Strafen von bis zu 10 % des Jahresumsatzes
Der Referentenentwurf sieht äußerst harte Sanktionen für jeden Korruptionsfall. Die Sanktion soll in Anlehnung an das Bundeskartellrecht bis zu 10 % des Jahresumsatzes betragen können ( § 9 Ref-E). Dies soll allerdings nur für Unternehmen mit einem Jahresumsatz von mehr als 100 Millionen EUR gelten. Liegt der Jahresumsatz darunter, so gilt der bisherige Sanktionsrahmen von bis zu 10 Millionen Euro bei Vorsatztaten.
Rechtsbruchregister: Ein öffentlicher Pranger für Unternehmen?
Heftig umstritten ist die beabsichtigte Anlegung eines Registers, in das Unternehmen eingetragen werden sollen, die durch ihre Struktur und Organisation Rechtsbrüche von Mitarbeitern begünstigen. Bei besonders häufigen und gravierenden Verstößen soll der Name der betreffenden Unternehmen veröffentlicht werden können, mit möglichen erheblichen Auswirkungen auf das Unternehmensimage. In extremen Fällen soll sogar die Auflösung eines Unternehmens möglich sein.
Verbraucher sollen schneller entschädigt werden
Das neue Gesetz verfolgt neben dem Sanktionszweck das Ziel, einen sicheren und fairen Wettbewerb zwischen Unternehmen zu gewährleisten und Verbraucher vor Wirtschaftskriminalität zu schützen. Zu diesem Zweck sollen die Möglichkeiten des Staates, rechtswidrig erlangte Vermögenswerte einzuziehen, erweitert werden. Im Gegensatz zu den verhängten Bußgeldern soll das eingezogene Vermögen unmittelbar an Geschädigte ausgezahlt werden können.
Die Umsetzung wird noch dauern - Kritik von vielen Seiten
Kritik erhält der Referentenentwurf von (fast) allen Seiten, am lautesten von Seiten der Anwaltschaft und der Wirtschaft, wenn auch aus unterschiedlichen Gründen.

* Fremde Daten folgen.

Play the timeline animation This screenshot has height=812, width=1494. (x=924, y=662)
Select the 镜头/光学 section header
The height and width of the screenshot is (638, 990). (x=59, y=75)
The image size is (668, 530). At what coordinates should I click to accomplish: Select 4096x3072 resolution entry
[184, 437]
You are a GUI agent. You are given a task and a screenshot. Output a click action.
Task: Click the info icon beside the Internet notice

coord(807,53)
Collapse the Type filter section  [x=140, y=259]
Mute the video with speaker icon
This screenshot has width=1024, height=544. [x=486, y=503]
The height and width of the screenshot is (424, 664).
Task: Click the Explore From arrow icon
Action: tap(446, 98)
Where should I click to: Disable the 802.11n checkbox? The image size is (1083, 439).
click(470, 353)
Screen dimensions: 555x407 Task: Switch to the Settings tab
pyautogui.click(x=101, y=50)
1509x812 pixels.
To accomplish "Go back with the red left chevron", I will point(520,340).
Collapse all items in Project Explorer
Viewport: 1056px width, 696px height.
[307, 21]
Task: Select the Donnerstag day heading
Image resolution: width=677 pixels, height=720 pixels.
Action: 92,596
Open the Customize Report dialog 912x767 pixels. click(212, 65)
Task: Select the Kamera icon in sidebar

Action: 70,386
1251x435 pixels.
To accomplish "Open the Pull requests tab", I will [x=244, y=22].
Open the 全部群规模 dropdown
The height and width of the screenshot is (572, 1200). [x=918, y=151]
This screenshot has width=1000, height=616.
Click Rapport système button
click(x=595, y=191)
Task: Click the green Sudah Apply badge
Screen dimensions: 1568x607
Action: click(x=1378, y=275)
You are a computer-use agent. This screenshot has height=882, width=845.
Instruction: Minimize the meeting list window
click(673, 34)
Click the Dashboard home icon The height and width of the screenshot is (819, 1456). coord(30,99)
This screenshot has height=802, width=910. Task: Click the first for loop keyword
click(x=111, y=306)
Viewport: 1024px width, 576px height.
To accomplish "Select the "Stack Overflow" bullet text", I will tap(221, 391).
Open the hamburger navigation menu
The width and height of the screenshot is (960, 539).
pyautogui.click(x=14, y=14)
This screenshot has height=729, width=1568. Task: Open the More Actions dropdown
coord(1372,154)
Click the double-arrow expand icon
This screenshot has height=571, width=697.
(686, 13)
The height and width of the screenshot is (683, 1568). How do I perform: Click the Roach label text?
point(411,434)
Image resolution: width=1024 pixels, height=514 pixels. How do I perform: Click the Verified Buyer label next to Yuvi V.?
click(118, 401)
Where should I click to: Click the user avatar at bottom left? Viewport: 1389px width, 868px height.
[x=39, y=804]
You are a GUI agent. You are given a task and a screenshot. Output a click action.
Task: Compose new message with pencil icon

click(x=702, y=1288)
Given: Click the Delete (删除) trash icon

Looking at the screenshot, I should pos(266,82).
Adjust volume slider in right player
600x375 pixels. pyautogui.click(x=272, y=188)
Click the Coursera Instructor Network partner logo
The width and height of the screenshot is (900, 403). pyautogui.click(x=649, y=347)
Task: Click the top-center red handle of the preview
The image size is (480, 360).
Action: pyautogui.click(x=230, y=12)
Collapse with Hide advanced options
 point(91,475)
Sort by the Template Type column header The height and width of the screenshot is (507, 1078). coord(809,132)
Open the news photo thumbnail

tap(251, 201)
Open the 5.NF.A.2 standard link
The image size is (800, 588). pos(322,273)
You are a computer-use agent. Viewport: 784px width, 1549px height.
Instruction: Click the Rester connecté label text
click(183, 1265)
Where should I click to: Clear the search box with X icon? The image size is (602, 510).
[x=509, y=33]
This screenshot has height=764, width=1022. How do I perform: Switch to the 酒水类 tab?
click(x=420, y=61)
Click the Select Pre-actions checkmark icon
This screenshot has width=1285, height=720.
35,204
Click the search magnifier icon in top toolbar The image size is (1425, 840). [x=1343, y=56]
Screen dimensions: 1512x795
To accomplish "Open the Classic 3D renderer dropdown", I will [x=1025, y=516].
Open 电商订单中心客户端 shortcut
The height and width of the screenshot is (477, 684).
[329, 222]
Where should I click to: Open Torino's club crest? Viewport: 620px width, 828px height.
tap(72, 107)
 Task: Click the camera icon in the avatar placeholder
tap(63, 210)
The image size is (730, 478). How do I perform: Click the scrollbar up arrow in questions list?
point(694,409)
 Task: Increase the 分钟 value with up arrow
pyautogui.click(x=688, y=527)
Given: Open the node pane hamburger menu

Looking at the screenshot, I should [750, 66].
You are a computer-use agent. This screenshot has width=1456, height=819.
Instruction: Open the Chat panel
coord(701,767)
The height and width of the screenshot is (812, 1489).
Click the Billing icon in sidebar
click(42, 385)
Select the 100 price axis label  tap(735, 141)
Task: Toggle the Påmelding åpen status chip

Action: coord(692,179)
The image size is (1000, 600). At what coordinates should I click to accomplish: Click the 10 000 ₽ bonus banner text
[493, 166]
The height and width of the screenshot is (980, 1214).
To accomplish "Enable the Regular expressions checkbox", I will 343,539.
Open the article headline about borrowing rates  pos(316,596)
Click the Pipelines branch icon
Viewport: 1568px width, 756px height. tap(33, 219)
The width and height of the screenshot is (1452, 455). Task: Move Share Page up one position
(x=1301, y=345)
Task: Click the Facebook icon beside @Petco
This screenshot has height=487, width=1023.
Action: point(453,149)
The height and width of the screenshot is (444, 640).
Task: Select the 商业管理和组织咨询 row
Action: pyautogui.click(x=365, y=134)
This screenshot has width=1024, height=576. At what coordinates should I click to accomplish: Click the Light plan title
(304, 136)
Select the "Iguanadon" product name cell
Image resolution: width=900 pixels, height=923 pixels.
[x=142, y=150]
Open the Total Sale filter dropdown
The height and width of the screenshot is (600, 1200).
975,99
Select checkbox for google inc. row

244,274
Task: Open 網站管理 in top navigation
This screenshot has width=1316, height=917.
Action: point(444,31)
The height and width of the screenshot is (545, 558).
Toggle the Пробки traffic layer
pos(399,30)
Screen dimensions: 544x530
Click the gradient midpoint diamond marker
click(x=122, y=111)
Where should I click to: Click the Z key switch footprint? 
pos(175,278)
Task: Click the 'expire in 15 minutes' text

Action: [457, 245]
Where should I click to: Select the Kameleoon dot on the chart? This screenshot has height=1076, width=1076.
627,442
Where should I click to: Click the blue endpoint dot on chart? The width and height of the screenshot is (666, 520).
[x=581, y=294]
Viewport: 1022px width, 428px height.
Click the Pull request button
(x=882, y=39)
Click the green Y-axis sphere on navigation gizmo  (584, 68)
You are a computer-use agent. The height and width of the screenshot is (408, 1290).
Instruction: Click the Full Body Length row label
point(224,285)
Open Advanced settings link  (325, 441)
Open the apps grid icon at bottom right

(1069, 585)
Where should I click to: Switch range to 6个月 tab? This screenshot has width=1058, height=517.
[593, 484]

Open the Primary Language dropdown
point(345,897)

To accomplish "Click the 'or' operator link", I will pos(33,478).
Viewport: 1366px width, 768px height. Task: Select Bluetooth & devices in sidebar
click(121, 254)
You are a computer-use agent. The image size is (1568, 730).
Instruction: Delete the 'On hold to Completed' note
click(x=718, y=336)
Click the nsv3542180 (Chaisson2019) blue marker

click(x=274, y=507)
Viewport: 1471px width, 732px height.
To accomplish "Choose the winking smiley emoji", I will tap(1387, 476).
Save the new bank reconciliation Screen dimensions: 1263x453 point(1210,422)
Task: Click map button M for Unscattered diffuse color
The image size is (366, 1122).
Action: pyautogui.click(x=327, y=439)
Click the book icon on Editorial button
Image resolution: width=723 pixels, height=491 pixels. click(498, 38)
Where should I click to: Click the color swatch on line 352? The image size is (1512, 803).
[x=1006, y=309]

Auch innerhalb der Regierung ist der Gesetzentwurf noch äußerst umstritten, obwohl mit dem Entwurf nach Aussage der Bundesjustizministerin die Vereinbarungen hierzu im Koalitionsvertrag eins zu eins umgesetzt würden. Bis der Referentenentwurf so ausformuliert ist, dass er im Bundestag verabschiedet werden kann, dürfte noch einige Zeit vergehen. In diesem Jahr ist angesichts des noch erheblichen Diskussionsbedarfs damit wohl nicht mehr zu rechnen.
Hintergrund:
Das deutsche Strafrecht gilt nur für natürliche Personen. Juristische Personen, die Straftaten begehen, können derzeit nur nach dem Ordnungswidrigkeitengesetz zur Verantwortung gezogen werden (§§ 30, 130 OWiG). Begeht ein Vorstand beispielsweise eine vorsätzliche Straftat, durch die die Unternehmenspflichten verletzt werden oder das Unternehmen dadurch bereichert wird, kann eine Geldbuße von bis zu zehn Millionen Euro verhängt werden. Das Unterlassen von erforderlichen Aufsichtsmaßnahmen ist ebenfalls bußgeldbewährt. Die Höhe der möglichen Geldbußen wurde 2013 durch eine Gesetzesänderung verzehnfacht (Artikel 4 G. v. 26.06.2013, BGBl. I S. 1738, in Kraft seit 30.6.2013).